Les algorithmes fondés sur ces concepts permettent à l’ordinateur de résoudre plus rapidement et plus facilement des problèmes réputés complexes. Le problème dit du voyageur de commerce l’illustre bien. Il consiste à déterminer le circuit le plus court possible entre plusieurs destinations. Un ordinateur classique se retrouve vite démuni face au nombre exponentiel de combinaisons possibles qu’il devrait explorer les unes après les autres, alors qu’un ordinateur quantique va les tester toutes en même temps et proposer la solution la plus efficace. On comprend mieux son potentiel en termes de puissance de calcul.
Peut-on parler d’une technologie de rupture ?
Fanny Bouton : Oui, car l’informatique quantique sera à l’origine de la prochaine révolution industrielle dans un monde où la place du numérique ne cesse de croître. On constate que la loi de Moore1, avec des développements technologiques constants dans l’informatique actuelle et des supercalculateurs de plus en plus puissants, arrive à ses limites. Et l’on sait aussi que les besoins en termes de résolution de problèmes complexes et d’analyses de données vont considérablement augmenter, rendant nécessaire cette rupture technologique. En permettant de traiter des calculs hors de portée des supercalculateurs classiques, l’informatique quantique va ouvrir un immense champ de possibilités.

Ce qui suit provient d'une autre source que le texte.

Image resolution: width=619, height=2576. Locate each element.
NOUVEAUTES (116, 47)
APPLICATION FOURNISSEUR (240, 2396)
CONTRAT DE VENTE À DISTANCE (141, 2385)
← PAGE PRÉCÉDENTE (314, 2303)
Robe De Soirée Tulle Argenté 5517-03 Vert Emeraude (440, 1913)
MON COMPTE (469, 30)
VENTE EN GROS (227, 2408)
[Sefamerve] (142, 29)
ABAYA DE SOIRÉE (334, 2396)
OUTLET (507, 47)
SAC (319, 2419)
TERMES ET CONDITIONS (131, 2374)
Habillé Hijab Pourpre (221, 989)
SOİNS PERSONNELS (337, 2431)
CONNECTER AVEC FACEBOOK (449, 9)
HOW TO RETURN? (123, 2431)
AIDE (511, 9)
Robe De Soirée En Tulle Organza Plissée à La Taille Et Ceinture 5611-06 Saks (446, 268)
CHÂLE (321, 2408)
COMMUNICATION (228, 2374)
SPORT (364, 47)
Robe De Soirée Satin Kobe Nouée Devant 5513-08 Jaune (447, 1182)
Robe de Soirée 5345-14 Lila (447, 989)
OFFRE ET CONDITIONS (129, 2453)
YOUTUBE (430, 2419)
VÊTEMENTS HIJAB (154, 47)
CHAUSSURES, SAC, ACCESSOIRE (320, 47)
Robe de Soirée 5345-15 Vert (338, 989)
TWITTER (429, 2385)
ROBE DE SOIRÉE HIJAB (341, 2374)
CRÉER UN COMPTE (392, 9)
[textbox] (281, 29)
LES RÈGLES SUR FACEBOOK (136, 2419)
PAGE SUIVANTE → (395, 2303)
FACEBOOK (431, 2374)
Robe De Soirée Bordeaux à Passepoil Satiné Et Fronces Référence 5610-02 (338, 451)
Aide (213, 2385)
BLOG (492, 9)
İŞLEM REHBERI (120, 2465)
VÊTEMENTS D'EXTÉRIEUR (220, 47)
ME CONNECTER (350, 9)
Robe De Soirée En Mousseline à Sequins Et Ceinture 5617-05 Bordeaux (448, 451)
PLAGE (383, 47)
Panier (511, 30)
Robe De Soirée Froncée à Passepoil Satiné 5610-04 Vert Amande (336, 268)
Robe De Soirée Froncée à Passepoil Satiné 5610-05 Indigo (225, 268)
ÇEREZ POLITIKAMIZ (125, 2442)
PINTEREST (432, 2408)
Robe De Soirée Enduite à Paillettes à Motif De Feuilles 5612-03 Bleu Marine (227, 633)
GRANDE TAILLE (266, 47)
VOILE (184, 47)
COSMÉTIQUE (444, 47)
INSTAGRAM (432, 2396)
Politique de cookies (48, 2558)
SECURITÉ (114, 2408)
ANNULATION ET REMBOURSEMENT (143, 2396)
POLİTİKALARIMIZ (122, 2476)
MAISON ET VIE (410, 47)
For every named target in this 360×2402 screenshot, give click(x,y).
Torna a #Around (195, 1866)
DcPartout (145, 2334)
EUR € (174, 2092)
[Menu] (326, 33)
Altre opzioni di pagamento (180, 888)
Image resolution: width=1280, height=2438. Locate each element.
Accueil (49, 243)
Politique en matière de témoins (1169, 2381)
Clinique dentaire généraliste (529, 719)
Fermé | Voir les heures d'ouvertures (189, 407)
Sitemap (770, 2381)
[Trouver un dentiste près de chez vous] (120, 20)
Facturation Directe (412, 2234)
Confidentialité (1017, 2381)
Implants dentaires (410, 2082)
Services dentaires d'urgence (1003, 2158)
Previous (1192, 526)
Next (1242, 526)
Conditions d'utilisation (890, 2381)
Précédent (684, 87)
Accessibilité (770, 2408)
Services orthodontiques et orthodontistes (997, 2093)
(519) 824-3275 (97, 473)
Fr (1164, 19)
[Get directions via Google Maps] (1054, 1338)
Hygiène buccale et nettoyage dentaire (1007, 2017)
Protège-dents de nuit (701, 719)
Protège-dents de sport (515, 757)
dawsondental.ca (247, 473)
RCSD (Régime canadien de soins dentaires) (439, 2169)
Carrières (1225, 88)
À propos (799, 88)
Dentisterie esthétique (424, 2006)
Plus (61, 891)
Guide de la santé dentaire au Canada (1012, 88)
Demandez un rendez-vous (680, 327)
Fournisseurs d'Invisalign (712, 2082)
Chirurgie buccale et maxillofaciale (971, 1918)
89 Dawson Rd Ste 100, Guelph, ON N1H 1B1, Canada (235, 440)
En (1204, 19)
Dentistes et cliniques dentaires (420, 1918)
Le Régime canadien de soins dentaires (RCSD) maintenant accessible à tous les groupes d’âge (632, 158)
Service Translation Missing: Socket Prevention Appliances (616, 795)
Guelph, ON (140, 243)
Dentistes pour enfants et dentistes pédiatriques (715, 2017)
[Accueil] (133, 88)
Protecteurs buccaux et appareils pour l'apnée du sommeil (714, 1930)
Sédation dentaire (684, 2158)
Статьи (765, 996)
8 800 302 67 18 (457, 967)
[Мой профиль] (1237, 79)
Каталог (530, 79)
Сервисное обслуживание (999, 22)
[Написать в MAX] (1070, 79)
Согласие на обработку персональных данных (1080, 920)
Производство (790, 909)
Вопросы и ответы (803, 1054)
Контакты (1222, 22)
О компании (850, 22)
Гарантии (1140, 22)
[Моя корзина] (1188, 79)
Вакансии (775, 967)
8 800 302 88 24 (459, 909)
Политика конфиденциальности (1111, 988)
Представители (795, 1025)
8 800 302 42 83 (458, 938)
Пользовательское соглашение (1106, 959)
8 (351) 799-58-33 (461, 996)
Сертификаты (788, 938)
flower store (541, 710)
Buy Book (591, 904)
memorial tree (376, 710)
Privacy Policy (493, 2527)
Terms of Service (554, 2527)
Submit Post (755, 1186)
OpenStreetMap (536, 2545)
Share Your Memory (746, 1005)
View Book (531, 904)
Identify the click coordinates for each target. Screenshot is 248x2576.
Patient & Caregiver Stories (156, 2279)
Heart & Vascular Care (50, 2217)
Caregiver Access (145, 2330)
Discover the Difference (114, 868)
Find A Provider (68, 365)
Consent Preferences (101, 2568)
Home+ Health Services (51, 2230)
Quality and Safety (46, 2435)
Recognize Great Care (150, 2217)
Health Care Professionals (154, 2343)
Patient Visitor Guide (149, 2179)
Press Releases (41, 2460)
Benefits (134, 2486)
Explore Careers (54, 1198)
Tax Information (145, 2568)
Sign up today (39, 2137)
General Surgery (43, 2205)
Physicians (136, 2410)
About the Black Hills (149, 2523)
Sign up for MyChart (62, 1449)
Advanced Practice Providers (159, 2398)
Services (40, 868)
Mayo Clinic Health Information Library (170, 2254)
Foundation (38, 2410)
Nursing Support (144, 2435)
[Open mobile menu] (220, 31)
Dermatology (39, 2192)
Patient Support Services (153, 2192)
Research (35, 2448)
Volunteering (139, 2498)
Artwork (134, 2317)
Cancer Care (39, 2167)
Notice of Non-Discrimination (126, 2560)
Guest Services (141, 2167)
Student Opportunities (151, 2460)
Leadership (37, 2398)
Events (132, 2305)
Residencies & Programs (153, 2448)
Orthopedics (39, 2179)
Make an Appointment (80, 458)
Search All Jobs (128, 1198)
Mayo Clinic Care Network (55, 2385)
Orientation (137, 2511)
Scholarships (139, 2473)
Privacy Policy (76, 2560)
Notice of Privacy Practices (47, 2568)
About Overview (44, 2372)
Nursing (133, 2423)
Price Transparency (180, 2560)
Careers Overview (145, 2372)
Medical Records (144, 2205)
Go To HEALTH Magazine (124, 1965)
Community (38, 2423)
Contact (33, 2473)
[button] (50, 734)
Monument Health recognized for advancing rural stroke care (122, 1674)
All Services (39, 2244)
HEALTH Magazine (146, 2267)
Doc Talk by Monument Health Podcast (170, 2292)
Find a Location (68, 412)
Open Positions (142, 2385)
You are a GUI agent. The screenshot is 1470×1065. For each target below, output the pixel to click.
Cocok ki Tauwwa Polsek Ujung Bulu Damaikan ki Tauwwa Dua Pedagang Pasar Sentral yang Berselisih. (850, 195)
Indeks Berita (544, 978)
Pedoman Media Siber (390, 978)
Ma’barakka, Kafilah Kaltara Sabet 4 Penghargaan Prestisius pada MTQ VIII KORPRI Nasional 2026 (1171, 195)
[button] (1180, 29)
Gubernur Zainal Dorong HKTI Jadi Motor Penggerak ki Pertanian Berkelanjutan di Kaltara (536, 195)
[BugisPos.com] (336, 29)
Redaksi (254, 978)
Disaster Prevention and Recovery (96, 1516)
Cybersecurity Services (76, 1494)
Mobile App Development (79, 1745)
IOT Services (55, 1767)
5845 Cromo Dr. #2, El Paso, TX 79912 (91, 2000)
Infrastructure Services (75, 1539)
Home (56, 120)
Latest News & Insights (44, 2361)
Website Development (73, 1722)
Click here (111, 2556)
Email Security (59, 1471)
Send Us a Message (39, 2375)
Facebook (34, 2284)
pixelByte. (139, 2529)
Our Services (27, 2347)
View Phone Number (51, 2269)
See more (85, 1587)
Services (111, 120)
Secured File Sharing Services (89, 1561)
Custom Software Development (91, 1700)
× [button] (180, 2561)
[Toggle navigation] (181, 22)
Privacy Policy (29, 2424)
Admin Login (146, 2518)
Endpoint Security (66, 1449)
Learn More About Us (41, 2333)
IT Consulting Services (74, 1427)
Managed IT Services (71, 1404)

Elle sera utilisée pour des applications d’optimisation, de simulation, de sécurité et, peut-être un jour, pour l’accélération de l’apprentissage de l’intelligence artificielle. Ces applications intéressent de très nombreux secteurs comme les transports, la logistique, l’énergie, la santé, la chimie, les matériaux, le luxe, la finance, la cybersécurité, la cryptographie… Les pays qui maîtriseront cette technologie auront de réels avantages stratégiques sur la scène mondiale.
V. G. : Il s’agit d’une rupture technologique qui va en effet révolutionner l’industrie, l’innovation mais aussi le calcul au sens informatique du terme et plus globalement notre société. Prenons trois exemples. La finance : des start-up du quantique comme Quandela et d’autres travaillent déjà avec les banques pour trouver des solutions d’optimisation des portefeuilles financiers ou d’évaluation des risques.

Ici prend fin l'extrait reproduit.